Farewell to Dr Betty Robinson
Funeral of Dr Betty Robinson – 25th November 2017
The family have shared a number of memories and thoughts about Betty Robinson. I have only got to know her over the last 12 years since I came to this Parish. From the very outset she told me that I wouldn’t see her in Church very often and she wasn’t quite sure what she believed anymore. Over this time, as she spoke of her early years in the Isle of Wight, where her father was a GP, her own medical training, her time working as a matron in different schools, as locum for Dr Jessop here in this area, as one of the first members of staff of the new Sutton Park School where she enjoyed teaching for many years, (all of this combined with bringing up her family on her own) I came to know a very warm and engaging person, not only speaking about herself and her life but also about others.
One memory in particular stands out for me. At this stage she had already survived one diagnosis of cancer and then news had come of a second, unrelated diagnosis. I had called to see her and we were chatting when the phone rang. She looked at the number coming up and said, ‘I’d better take this. It is my doctor.’ I sat and listened as she calmly discussed her illness with her doctor and the possible options for treatment. She very calmly asked, ‘At my age is this worth treating – or should we just let nature take its course?’
I was left with a picture of someone at peace with life, at peace with herself. She agreed to treatment and lived on in the house in Sutton that she shared with Jane and Ninian. Thanks to Jane and Ninian, and in latter years a wonderful team of carers, she continued to live in the house, enjoying the view over Bull Island, finally dying peacefully in her own bed the other night.
She was also a person who did not like unnecessary fuss. Today we gather to give thanks to God for a lady who has touched our lives, a lady who has amused us, who has listened to us, loved us, argued with us and we commend her to the loving care of Almighty God.
Betty had a love of gardening.
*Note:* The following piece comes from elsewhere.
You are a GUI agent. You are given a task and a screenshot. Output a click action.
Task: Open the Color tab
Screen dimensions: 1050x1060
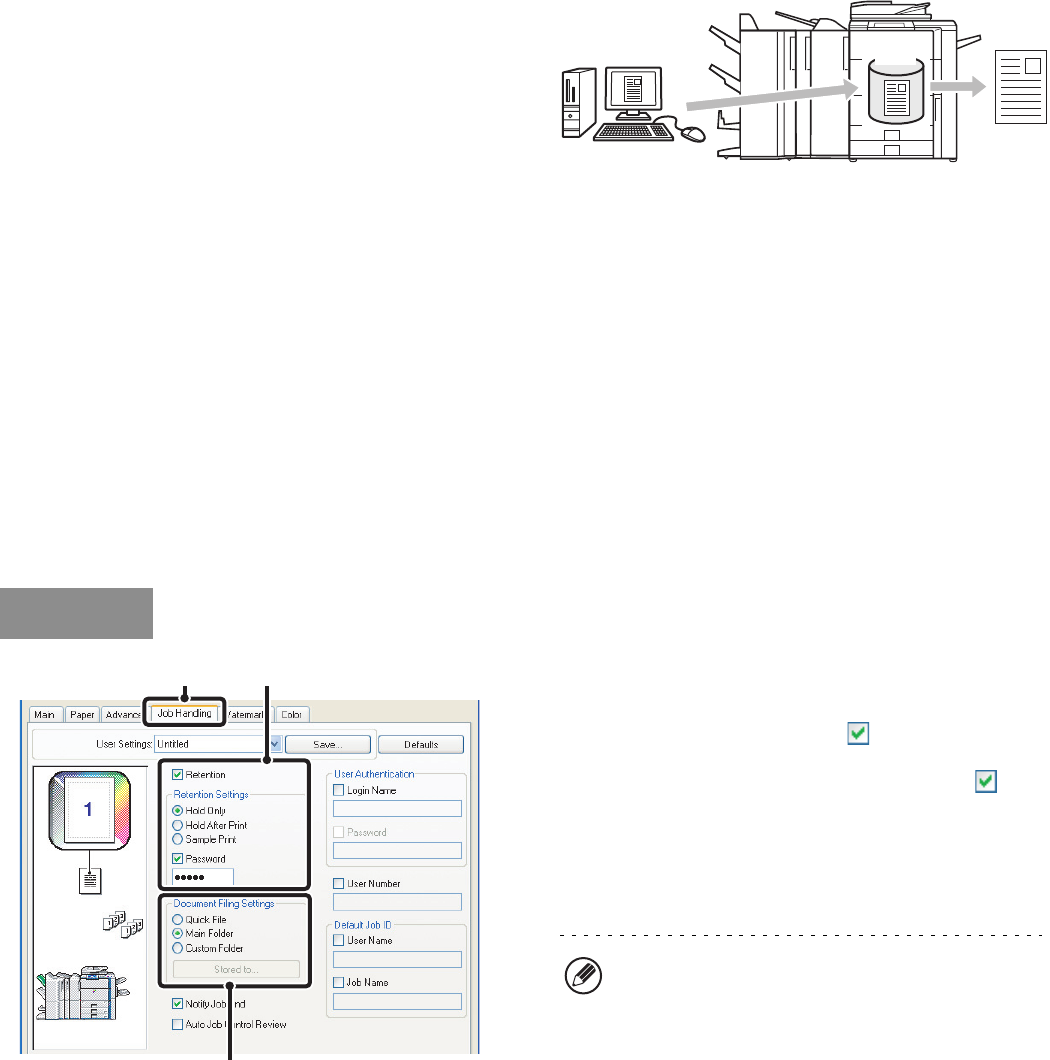coord(292,714)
I sensed a certain disappointment in my failures in this regard. We are heading into the depths of winter. But even in the winter, in the rose bush that grows at the door of this Church, there are always signs of new life, new shoots. Something of this I think came to the mind of Paul as he wrote these words of reassurance to the Christians in Corinth:
35 But someone will ask, “How are the dead raised? With what kind of body do they come?” 36 Fool! What you sow does not come to life unless it dies. 37 And as for what you sow, you do not sow the body that is to be, but a bare seed, perhaps of wheat or of some other grain. 38 But God gives it a body as he has chosen, and to each kind of seed its own body.
42 So it is with the resurrection of the dead. What is sown is perishable, what is raised is imperishable. 43 It is sown in dishonour, it is raised in glory. It is sown in weakness, it is raised in power. 44 It is sown a physical body, it is raised a spiritual body.
As she worked in the garden Betty Robinson will have known the lesson of the seed. The seed, seemingly so insignificant, so vulnerable, contains within it all the potential of the magnificent plant. But before that can happen we have to let go of the seed, bury it in the earth.
The other night, in the quietness of her own room, Betty Robinson died peacefully. You, the family have had to let her go. It is our hope and prayer and trust that the one we have let go has entered into that fuller life that God has prepared for us all, where there is no more sorrow, no more separation from those who have gone before – only peace in the closer presence of God.
We give them back to thee, dear Lord, who gavest them to us. Yet as thou didst not lose them in giving, so we have not lost them by their return. What thou gavest thou takest not away, O Lover of souls; for what is thine is ours also if we are thine. And life is eternal and love is immortal, and death is only an horizon, and an horizon is nothing save the limit of our sight. Lift us up, strong Son of God, that we may see further; cleanse our eyes that we may see more clearly; and draw us closer to thyself that we may know ourselves to be nearer to our loved ones who are with thee. And while thou dost prepare for us, prepare us also for that happy place, that where they are and thou art, we too may be for evermore.